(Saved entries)

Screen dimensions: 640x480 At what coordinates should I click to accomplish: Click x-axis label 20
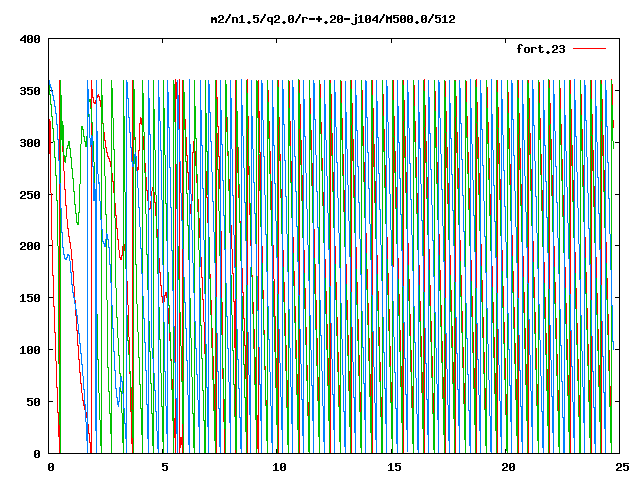click(509, 467)
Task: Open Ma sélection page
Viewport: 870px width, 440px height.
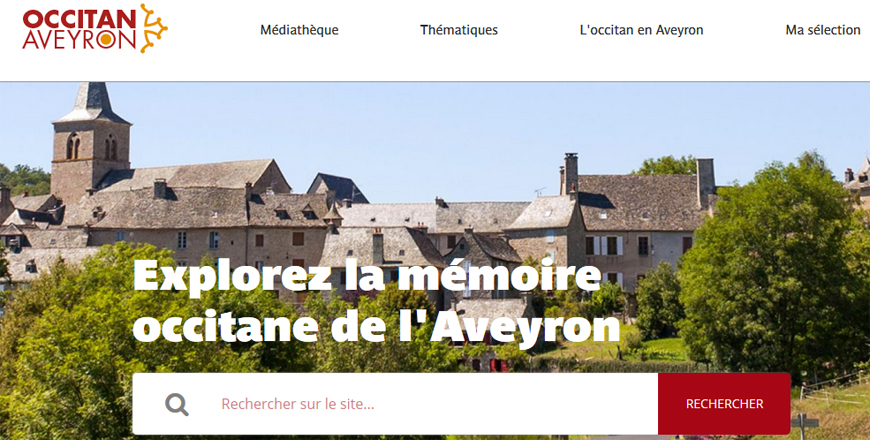Action: pos(823,30)
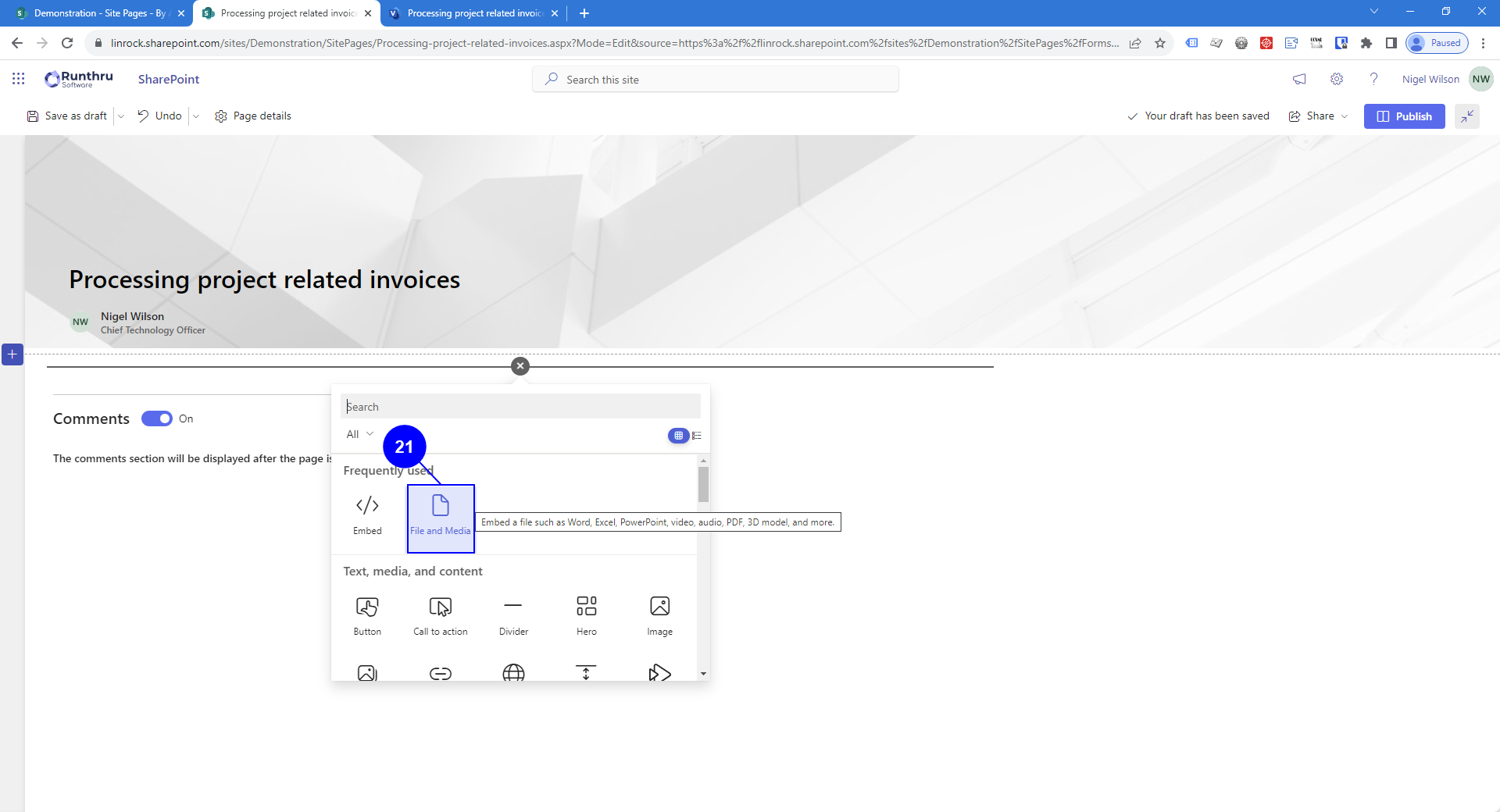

## What the task requires
Please transcribe every entry exactly as written, leaving the pictures out.

## Response to the task
Screen dimensions: 640x480 At what coordinates should I click to accomplish: Click x-axis label 20
click(509, 467)
Task: Open Ma sélection page
Viewport: 870px width, 440px height.
Action: pos(823,30)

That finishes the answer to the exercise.